Starting at the line with "Task: Collapse the Домены tree node" and stopping at the final line, retype the data below exactly; do not carry over any pictures.

★ ★ ★ ★

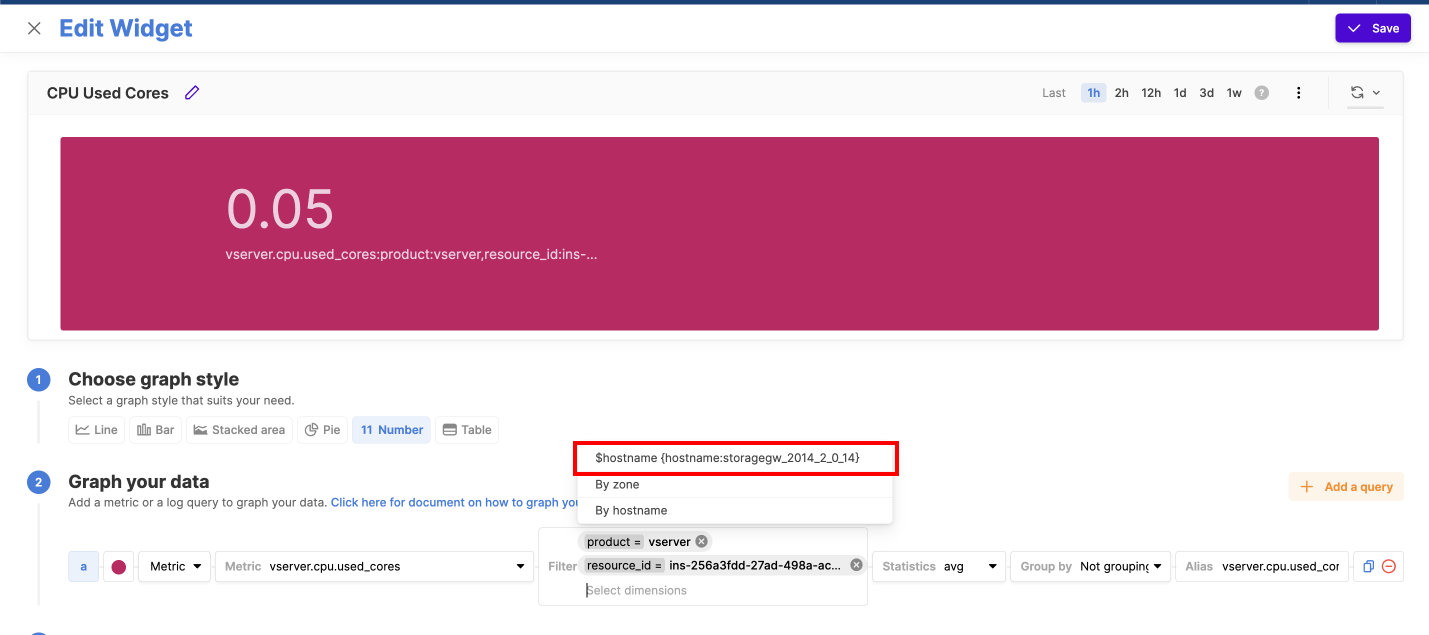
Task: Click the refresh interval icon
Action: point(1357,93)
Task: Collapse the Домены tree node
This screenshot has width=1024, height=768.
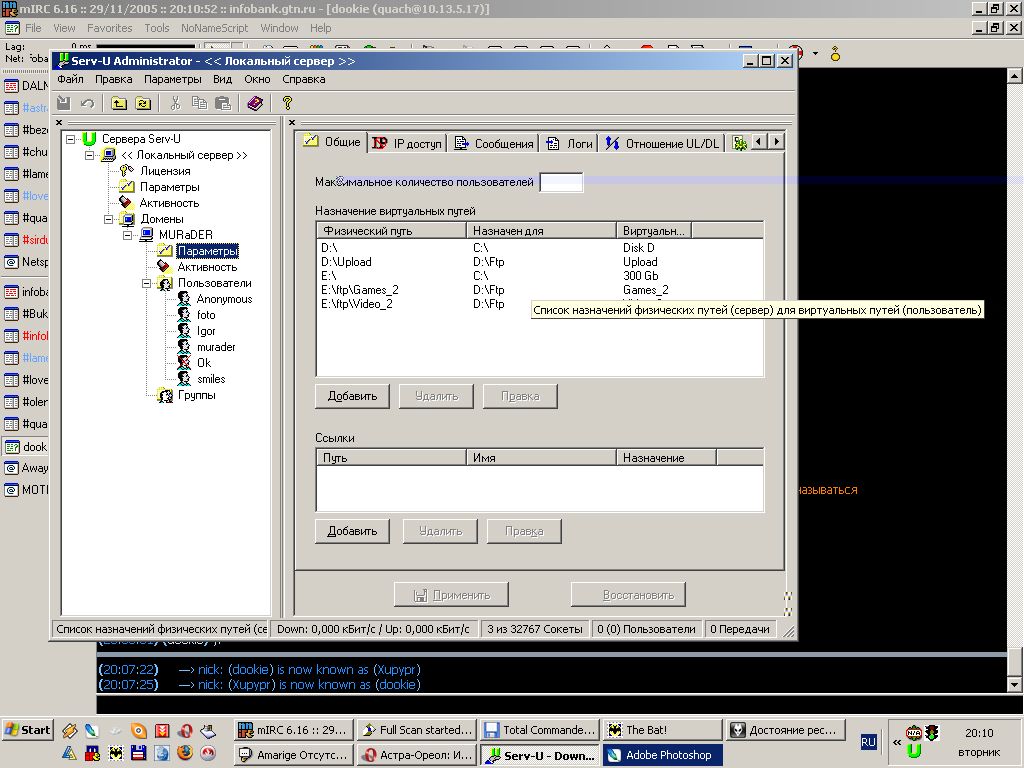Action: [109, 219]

★ ★ ★ ★

Answer to the problem:
Task: Collapse the Домены tree node
This screenshot has width=1024, height=768.
Action: [109, 219]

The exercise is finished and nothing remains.